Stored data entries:
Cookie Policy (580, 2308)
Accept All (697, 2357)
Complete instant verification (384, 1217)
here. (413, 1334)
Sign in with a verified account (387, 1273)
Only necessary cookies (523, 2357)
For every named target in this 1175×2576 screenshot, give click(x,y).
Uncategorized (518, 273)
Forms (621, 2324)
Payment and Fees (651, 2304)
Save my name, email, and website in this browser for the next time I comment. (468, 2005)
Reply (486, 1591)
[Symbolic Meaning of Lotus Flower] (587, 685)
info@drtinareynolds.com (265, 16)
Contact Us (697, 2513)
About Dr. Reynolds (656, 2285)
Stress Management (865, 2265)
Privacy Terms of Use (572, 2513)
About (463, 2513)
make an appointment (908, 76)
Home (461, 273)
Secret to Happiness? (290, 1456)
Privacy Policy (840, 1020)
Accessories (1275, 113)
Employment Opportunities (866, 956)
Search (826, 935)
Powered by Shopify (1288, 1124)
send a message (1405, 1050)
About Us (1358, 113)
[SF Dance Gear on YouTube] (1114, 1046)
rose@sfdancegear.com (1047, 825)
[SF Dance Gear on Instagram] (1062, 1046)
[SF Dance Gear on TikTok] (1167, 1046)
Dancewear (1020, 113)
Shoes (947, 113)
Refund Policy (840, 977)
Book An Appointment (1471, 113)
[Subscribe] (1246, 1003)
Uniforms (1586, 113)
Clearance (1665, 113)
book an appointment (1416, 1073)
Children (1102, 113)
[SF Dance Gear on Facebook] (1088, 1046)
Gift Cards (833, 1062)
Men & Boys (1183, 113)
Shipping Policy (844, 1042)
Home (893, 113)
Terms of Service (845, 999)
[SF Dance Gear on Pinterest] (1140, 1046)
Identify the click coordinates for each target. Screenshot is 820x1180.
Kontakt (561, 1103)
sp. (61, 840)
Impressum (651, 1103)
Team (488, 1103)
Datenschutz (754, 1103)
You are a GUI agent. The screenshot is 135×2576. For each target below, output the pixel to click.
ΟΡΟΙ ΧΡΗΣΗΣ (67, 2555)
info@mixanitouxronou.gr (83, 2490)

Exercise: What is asked for is an exact copy of the lines above from the one containing "Search (826, 935)" through the one containing "You are a GUI", and only those.

Written response:
Search (826, 935)
Powered by Shopify (1288, 1124)
send a message (1405, 1050)
About Us (1358, 113)
[SF Dance Gear on YouTube] (1114, 1046)
rose@sfdancegear.com (1047, 825)
[SF Dance Gear on Instagram] (1062, 1046)
[SF Dance Gear on TikTok] (1167, 1046)
Dancewear (1020, 113)
Shoes (947, 113)
Refund Policy (840, 977)
Book An Appointment (1471, 113)
[Subscribe] (1246, 1003)
Uniforms (1586, 113)
Clearance (1665, 113)
book an appointment (1416, 1073)
Children (1102, 113)
[SF Dance Gear on Facebook] (1088, 1046)
Gift Cards (833, 1062)
Men & Boys (1183, 113)
Shipping Policy (844, 1042)
Home (893, 113)
Terms of Service (845, 999)
[SF Dance Gear on Pinterest] (1140, 1046)
Identify the click coordinates for each target. Screenshot is 820x1180.
Kontakt (561, 1103)
sp. (61, 840)
Impressum (651, 1103)
Team (488, 1103)
Datenschutz (754, 1103)
You are a GUI agent. The screenshot is 135×2576. For each target below, output the pixel to click.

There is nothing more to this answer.